Celiac Disease Foundation is pleased to announce our participation in the Autoimmune Research Network, known as ARNet. ARNet is a network of autoimmune disease advocacy organizations that will foster research into celiac disease and related autoimmune conditions. In consonance with CDF’s Strategic Plan to increase national awareness of the ramifications of undiagnosed celiac disease, the first goal of ARNet is to reduce the time it takes to diagnose participating autoimmune diseases.
Researchers will be able to use ARNet to find out how many people are qualified to participate in their medical research projects. Medical research project participation is strictly voluntary and you may opt out of ARNet participation.
ARNet will be supported by grants from the American Autoimmune Related Diseases Association (AARDA), which will allow CDF to participate at no cost to our organization or to our community. We are grateful to AARDA and the National Coalition of Autoimmune Patient Groups (of which CDF is a member) for providing us with the opportunity to collaborate with other disease advocacy organizations. We believe our understanding of autoimmune conditions such as celiac disease will greatly improve as a result of this effort.
How ARNet Works
CDF will make “blinded” data collected through our website available to researchers through ARNet. “Blinded” data means we remove all identifying information such as your name, address, email, phone and any other data that can directly identify you.
We include information that would help determine whether you would be eligible for participation in research, including your age, gender, years with disease, symptoms, etc.
The information we provide is used by researchers to identify eligible participants for research studies.

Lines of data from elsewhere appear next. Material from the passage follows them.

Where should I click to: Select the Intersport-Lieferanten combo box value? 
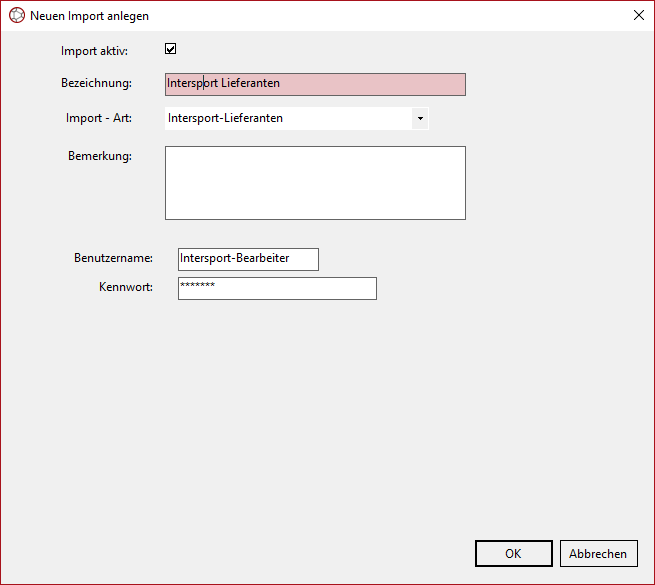(x=288, y=119)
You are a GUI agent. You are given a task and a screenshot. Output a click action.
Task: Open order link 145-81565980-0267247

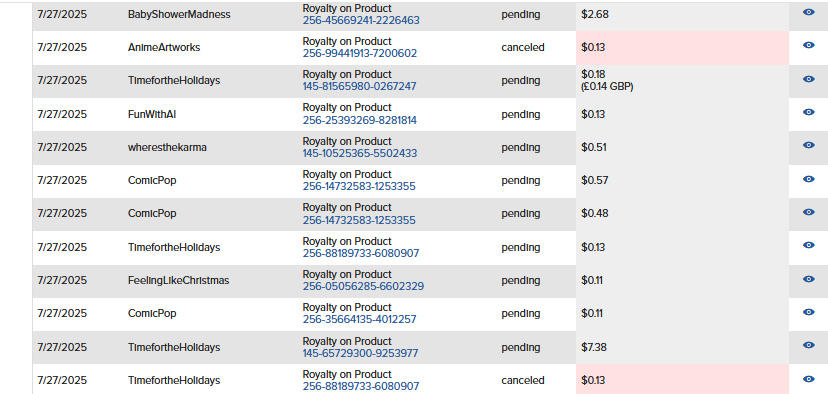(x=359, y=86)
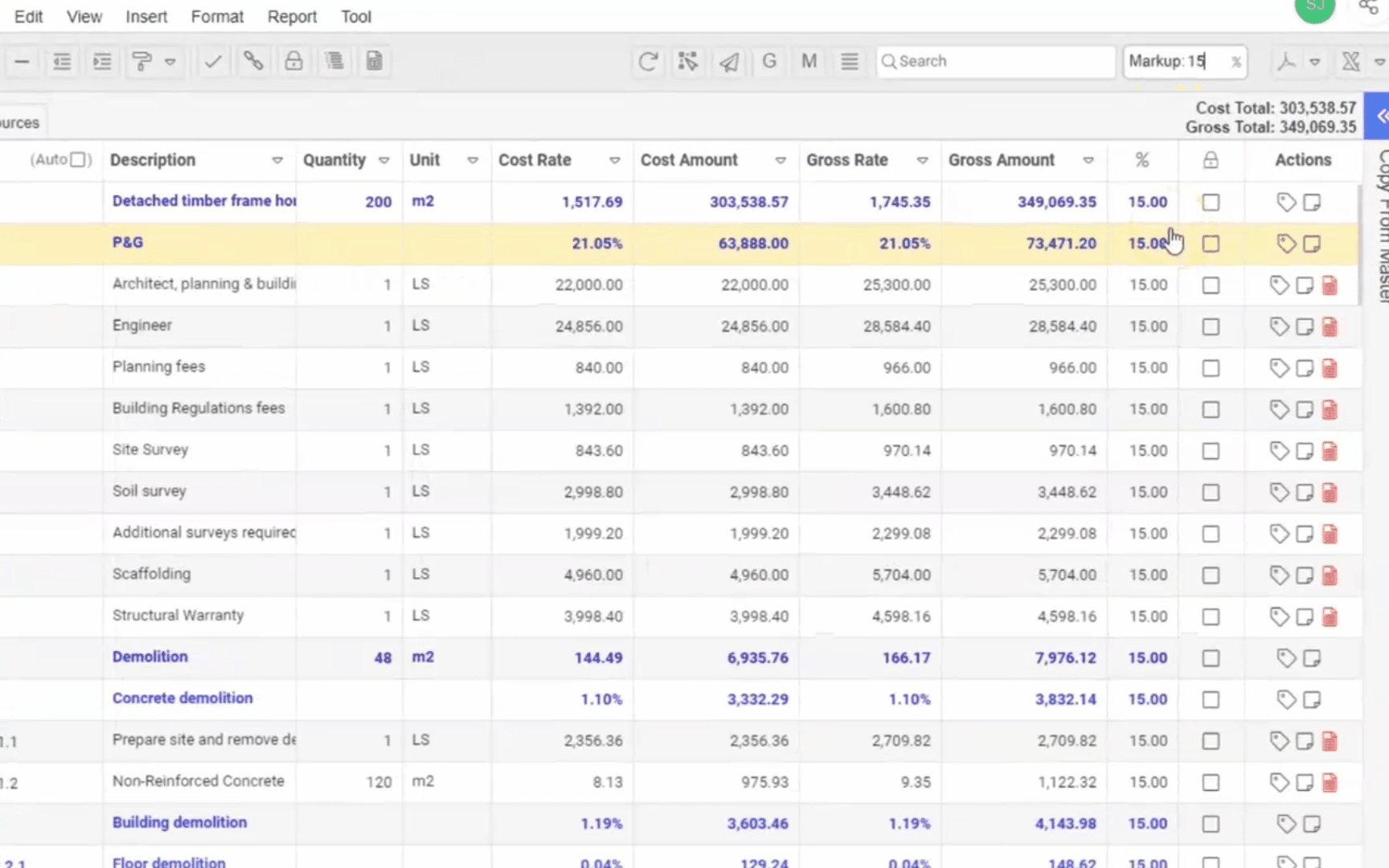Click the link chain toolbar icon
Image resolution: width=1389 pixels, height=868 pixels.
[x=253, y=62]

If you are eligible for a research study, CDF will be notified through ARNet. We will contact you via email to let you know about the researcher and the research. You may then decide if you would like to participate. The researcher will never contact you directly
If you decide to contact the researcher, that researcher will collect additional data from you to determine if you are eligible to participate in the research. At no point are you required to participate or to provide additional data. Even if you decide to contact the researcher, you can decide not to provide your data.